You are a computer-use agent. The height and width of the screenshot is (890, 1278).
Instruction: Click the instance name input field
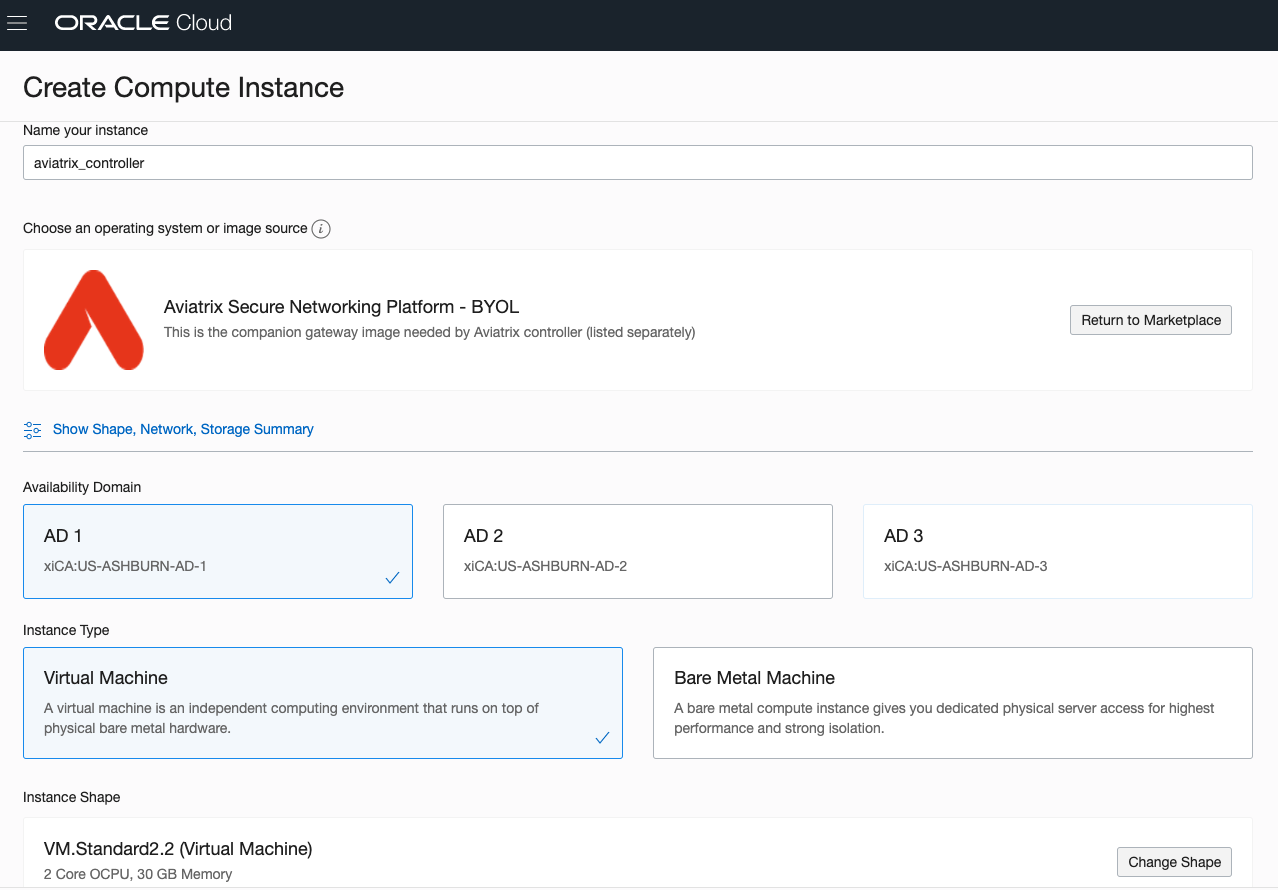pos(637,163)
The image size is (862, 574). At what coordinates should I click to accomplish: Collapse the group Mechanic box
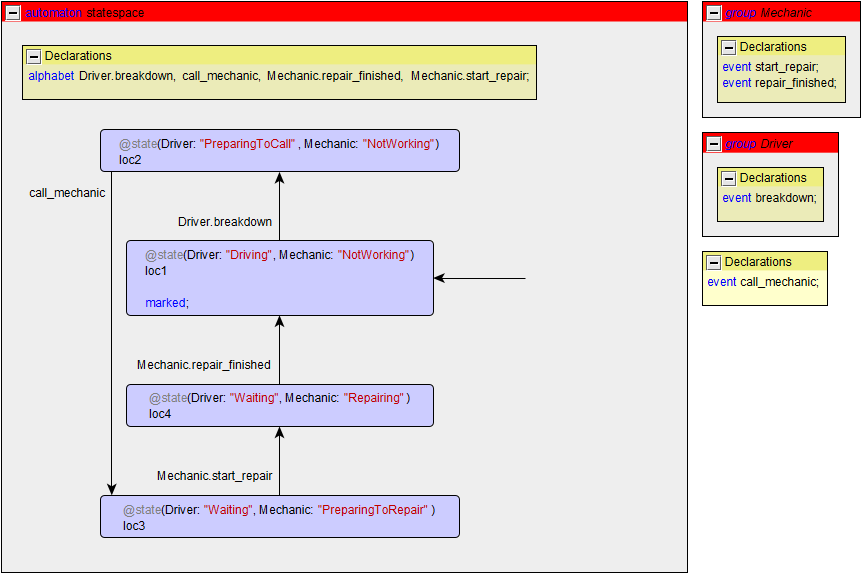point(713,13)
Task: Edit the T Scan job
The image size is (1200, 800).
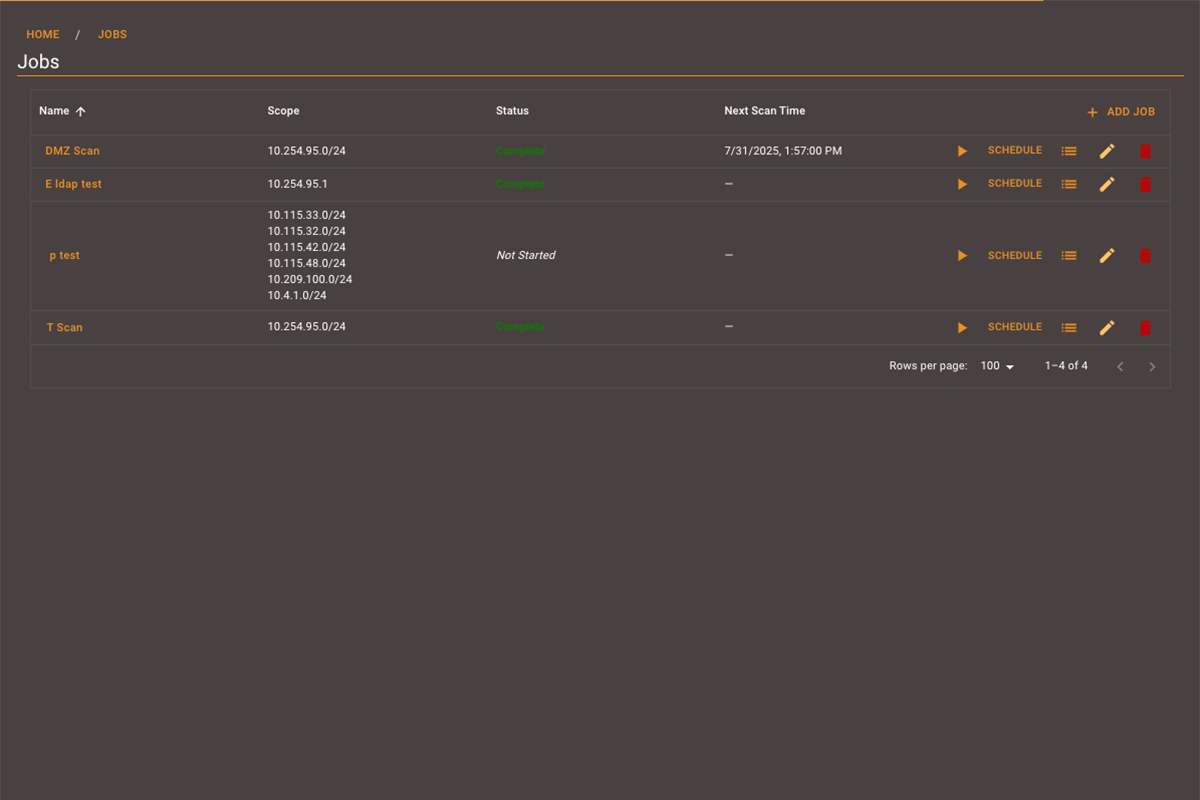Action: point(1107,328)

——

# [Required work]
An exact copy of the listing is required, excluding any pictures.

# [Output for this task]
You are a computer-use agent. The height and width of the screenshot is (890, 1278).
Instruction: Click the instance name input field
pos(637,163)
The image size is (862, 574). At what coordinates should I click to accomplish: Collapse the group Mechanic box
point(713,13)
Task: Edit the T Scan job
The image size is (1200, 800).
Action: point(1107,328)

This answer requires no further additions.